The court said the complaint doesn’t contain any claim arising under the Constitution, laws or treaties of the U.S., in Hickey’s order. Each of the state’s claims is “carefully pled pursuant to Arkansas law,” and the state “specifically disclaims any contention that its claims are brought pursuant to federal law,” it said. Pleading its claims in this manner is within the state’s “prerogative” because the state “is the master of its own complaint,” it said. Because the “face” of the state’s complaint doesn’t “expressly bring any cause of action under federal law,” the court must turn to TikTok’s arguments that federal jurisdiction is “nevertheless appropriate,” it said.

The heart of the parties’ disagreement, said Hickey’s order, is whether the Grable doctrine applies under the U.S. Supreme Court’s 2005 decision in Grable & Sons Metal Products v. Darue Engineering & Manufacturing. That’s the SCOTUS-recognized “exception” to the well-pleaded complaint rule in which federal-question jurisdiction “may exist despite the fact that the face of the plaintiff’s complaint contains only state-law claims,” said the order.

The exception is applicable only in “limited circumstances,” said Hickey’s order. TikTok alleges Grable applies here because the state will, as an essential element of its claims, need to prove the falsity of TikTok’s alleged statements about the Chinese government’s ability to access and exploit TikTok user data, it said. But TikTok doesn’t direct the court to a specific element of the state’s claims that turns on substantial questions of federal law, it said.

Though TikTok asserts “variations of the argument” that federal jurisdiction is necessary to ensure a state can’t use its laws and courts to “supplant or supplement” U.S.national security and foreign policy determinations, TikTok “never identifies which federal law is at play here,” it said. Simply alleging U.S. national security and foreign policy determinations are at issue in the case isn’t sufficient “to warrant the application of Grable,” it said.

Numerous federal courts have said Grable doesn’t apply “where the party advocating for federal court jurisdiction simply identified a generalized federal interest,” said Hickey’s order.

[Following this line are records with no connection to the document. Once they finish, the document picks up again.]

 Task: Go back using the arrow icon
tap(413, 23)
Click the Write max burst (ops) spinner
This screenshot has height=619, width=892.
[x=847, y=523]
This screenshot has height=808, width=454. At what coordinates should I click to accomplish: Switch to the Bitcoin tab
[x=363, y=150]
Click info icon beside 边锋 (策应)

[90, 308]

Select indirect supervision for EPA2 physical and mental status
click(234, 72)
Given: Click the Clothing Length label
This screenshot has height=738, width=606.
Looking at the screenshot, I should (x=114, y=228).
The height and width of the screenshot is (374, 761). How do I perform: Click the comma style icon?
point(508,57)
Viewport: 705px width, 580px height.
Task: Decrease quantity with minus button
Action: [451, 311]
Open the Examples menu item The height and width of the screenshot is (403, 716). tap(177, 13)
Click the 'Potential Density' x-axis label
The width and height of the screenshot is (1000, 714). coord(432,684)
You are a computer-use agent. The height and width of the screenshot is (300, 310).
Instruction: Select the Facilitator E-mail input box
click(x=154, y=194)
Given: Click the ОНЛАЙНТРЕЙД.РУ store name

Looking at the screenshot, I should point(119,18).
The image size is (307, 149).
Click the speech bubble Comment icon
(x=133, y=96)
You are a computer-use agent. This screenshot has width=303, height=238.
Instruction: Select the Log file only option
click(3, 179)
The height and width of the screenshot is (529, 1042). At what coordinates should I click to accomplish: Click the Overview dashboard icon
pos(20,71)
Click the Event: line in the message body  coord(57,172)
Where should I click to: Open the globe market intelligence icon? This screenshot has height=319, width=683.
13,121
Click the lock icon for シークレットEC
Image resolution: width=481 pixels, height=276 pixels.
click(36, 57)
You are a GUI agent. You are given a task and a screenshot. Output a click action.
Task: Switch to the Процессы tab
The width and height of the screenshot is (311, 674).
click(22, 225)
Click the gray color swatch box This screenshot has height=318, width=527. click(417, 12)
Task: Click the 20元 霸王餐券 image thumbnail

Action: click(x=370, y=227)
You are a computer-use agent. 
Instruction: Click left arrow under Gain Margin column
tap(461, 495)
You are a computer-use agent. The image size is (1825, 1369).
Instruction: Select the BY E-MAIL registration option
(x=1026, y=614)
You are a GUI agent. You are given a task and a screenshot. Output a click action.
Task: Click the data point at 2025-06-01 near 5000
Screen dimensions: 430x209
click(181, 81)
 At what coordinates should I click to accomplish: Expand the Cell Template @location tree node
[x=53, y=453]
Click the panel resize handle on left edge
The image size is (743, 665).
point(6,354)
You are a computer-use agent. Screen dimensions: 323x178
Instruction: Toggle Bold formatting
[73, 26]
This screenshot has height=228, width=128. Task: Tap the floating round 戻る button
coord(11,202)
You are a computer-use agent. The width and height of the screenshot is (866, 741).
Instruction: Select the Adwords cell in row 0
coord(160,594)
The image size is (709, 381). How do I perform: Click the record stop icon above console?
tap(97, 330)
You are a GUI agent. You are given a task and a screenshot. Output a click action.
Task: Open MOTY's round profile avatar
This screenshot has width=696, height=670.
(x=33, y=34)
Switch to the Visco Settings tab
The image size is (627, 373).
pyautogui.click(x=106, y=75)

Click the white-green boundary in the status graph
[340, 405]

TikTok cites several “generalized interests that the federal government allegedly has” in TikTok’s relationship with the U.S. and its citizens, it said. But this is “insufficient to warrant the application of Grable,” it said. TikTok’s liability under the Arkansas Deceptive Trade and Practices Act doesn’t depend “on any federal standard or statute,” it said.

TikTok alternatively argues the Western District of Arkansas has jurisdiction because the state’s claims “arise under federal common law,” said Hickey’s order. That’s to say the federal government “has an interest in uniformity on matters of foreign affairs and national security,” said the order. Because the federal government has exclusive control over national security, TikTok’s argument goes, the state’s claims “are of the sort appropriate for a federal court’s consideration,” it said.

Since TikTok doesn't identify a specific element of the state's claims that turns on substantial questions of federal law, it follows that TikTok also doesn’t identify any area of federal law that covers the subject-matter of the state’s claims so completely that those claims must be converted into federal causes of action, said Hickey’s order: “This is fatal to TikTok’s federal common law argument.”